The U.S. Postal Service will reduce its workforce by 10,000 employees in 2015, the postmaster general said Monday.
USPS will not offer early retirement or buyout incentives, Patrick Donahoe said at the National Postal Forum, instead relying exclusively on not filling positions after employees separate from the agency. The Postal Service’s workforce currently stands at about 480,000 workers, down from 700,000 employees several years ago.
In the past, USPS has used a mix of attrition and incentivized separation to reduce its workforce. More than 26,000 employees accepted a $15,000 buyout from the Postal Service the last time it was offered in 2012.
Ultimately, Donahoe said, the Postal Service will reduce its workforce to 400,000 workers, as first reported by Federal Times. The agency will also employ 65,000 full-time, non-career staff.
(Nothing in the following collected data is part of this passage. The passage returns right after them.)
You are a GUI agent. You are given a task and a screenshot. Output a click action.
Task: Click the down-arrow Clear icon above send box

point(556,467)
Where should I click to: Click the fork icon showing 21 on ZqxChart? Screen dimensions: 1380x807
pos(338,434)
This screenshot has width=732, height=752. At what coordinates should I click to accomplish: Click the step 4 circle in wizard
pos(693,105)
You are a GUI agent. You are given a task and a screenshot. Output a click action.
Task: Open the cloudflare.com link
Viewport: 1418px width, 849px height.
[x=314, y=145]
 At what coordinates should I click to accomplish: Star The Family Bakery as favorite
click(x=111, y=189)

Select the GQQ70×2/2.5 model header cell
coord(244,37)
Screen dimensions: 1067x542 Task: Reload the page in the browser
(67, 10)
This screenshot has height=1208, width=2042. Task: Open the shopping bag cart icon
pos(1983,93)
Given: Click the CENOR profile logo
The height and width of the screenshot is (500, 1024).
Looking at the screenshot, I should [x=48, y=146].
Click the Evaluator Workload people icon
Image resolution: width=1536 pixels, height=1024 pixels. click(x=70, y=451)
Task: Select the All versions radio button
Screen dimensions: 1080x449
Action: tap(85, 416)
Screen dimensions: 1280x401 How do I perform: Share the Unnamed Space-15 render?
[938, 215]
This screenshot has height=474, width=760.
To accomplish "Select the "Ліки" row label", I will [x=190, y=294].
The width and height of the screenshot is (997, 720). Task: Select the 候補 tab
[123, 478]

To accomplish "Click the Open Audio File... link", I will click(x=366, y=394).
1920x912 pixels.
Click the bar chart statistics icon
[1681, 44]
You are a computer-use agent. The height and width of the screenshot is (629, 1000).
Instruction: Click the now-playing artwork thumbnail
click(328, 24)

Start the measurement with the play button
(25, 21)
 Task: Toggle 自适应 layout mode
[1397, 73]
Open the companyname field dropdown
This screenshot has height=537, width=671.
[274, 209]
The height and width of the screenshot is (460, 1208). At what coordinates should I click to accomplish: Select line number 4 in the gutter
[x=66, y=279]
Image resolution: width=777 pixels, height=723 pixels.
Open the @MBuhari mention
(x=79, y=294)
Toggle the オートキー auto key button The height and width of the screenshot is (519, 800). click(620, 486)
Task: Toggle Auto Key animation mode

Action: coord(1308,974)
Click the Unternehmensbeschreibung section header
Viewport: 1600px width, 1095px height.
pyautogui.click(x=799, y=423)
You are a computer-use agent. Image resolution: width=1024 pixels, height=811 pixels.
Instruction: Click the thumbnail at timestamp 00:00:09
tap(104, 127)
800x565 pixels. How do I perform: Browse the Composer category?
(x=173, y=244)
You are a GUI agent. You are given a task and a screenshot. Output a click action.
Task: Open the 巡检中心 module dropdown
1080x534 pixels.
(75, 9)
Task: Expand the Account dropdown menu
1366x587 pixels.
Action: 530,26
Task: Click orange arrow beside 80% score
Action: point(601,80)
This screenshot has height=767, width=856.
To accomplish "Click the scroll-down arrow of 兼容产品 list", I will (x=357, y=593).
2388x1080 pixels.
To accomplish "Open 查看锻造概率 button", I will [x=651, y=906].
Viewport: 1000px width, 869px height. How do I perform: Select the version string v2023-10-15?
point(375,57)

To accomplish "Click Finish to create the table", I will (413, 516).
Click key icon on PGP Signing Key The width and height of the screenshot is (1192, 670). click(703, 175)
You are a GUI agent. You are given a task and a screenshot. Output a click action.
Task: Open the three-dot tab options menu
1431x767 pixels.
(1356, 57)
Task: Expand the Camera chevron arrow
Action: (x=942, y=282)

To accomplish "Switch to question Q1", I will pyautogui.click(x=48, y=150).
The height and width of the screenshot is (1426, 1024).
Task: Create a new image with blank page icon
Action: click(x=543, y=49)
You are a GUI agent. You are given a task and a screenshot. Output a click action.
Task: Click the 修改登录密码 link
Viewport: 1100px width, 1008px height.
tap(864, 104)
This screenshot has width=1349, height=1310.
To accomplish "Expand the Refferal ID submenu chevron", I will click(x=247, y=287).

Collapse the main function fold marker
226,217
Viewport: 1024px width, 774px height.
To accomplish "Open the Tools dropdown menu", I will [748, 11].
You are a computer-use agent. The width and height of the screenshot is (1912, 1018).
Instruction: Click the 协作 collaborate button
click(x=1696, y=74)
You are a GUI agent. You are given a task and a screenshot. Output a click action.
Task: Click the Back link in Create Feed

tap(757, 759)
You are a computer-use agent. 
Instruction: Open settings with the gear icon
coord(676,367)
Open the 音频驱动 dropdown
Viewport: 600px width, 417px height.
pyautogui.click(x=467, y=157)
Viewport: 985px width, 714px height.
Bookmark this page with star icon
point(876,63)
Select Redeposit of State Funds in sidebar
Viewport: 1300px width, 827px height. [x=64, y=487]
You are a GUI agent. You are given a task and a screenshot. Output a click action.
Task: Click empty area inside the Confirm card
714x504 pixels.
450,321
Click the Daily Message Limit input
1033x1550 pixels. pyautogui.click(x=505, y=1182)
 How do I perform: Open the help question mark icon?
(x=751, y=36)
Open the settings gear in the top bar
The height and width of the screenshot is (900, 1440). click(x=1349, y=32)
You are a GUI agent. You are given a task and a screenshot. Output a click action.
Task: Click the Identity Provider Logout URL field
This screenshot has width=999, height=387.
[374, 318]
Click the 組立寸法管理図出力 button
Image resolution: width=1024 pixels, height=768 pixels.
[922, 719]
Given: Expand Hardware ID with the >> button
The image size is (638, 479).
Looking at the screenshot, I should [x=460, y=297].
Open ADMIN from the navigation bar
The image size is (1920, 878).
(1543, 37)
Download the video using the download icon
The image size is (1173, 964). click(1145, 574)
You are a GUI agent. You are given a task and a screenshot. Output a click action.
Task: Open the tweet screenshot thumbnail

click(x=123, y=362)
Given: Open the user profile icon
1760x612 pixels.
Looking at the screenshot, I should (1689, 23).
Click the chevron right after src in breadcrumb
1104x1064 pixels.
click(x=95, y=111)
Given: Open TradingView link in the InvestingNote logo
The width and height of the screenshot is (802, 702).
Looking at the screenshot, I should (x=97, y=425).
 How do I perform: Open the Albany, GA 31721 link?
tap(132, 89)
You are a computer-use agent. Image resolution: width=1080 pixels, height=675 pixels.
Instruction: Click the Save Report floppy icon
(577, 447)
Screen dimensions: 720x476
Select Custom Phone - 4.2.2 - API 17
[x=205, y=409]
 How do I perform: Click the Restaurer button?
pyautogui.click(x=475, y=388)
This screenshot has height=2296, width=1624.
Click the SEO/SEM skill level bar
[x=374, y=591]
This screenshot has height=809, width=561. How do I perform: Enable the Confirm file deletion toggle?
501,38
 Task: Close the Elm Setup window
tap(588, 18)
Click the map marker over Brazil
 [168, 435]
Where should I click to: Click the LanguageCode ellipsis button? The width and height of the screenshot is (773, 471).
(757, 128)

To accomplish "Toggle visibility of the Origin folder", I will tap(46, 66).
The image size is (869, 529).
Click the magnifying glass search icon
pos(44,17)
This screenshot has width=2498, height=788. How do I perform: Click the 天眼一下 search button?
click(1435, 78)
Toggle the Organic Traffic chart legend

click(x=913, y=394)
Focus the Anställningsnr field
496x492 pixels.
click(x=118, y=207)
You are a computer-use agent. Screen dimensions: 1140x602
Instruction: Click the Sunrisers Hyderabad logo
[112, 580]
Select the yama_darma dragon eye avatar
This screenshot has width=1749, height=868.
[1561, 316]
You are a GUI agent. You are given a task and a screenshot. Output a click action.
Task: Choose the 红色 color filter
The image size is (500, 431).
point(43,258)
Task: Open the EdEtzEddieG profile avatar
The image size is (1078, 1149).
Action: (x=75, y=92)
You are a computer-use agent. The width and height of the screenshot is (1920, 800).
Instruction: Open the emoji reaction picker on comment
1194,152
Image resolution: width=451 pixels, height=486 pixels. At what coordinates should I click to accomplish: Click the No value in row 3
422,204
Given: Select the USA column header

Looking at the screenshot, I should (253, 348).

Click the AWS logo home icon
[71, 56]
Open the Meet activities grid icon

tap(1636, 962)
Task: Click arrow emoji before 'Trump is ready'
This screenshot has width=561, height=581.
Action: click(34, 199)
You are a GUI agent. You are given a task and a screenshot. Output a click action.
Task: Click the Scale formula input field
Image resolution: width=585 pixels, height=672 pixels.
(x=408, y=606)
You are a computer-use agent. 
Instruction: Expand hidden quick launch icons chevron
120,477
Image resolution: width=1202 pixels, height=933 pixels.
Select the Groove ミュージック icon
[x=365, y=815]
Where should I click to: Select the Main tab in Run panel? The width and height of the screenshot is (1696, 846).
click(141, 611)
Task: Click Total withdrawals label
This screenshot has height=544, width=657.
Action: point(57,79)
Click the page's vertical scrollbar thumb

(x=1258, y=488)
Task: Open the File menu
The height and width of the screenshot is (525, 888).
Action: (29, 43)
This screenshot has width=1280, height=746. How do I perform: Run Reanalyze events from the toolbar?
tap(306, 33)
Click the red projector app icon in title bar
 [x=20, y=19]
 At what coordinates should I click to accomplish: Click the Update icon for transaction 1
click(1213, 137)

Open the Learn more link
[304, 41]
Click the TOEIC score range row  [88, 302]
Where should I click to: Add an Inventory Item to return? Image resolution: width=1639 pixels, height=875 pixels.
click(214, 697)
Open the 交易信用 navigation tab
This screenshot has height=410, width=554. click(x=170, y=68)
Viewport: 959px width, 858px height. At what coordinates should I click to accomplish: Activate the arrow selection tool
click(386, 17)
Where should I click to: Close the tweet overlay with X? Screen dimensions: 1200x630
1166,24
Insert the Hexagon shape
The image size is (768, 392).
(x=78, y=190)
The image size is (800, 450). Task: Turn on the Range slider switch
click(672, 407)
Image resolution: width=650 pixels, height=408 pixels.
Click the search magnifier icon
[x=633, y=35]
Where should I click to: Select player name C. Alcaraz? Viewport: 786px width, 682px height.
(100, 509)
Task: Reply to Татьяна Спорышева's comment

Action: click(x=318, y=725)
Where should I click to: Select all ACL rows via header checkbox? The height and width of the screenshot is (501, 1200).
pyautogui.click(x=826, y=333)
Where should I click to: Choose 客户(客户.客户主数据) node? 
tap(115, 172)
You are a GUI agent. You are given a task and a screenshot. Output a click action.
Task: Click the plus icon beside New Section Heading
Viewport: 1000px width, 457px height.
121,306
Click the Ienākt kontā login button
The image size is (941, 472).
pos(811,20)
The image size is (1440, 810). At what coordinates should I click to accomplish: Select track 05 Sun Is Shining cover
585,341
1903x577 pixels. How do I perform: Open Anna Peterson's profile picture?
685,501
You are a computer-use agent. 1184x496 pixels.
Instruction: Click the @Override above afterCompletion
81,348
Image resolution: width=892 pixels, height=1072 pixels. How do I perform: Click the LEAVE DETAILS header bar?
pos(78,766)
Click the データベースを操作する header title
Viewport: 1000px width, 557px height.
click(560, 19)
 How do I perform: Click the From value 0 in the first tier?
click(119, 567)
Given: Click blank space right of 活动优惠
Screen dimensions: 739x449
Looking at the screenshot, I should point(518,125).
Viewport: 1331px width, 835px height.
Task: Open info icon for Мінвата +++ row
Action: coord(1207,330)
As has become a staple every time the postmaster general makes a public address, Donahoe called on Congress to pass legislation that would ease this reduction.
Donahoe spoke at the National Postal Forum Monday, where he also addressed the need to develop new strategies and revenue that utilize the evolving digital landscape.
“Our industry needs to give all marketers a sense that mail can be used in new ways,” Donahoe said. “We need to drive a better understanding of the value mail brings to integrated marketing campaigns.”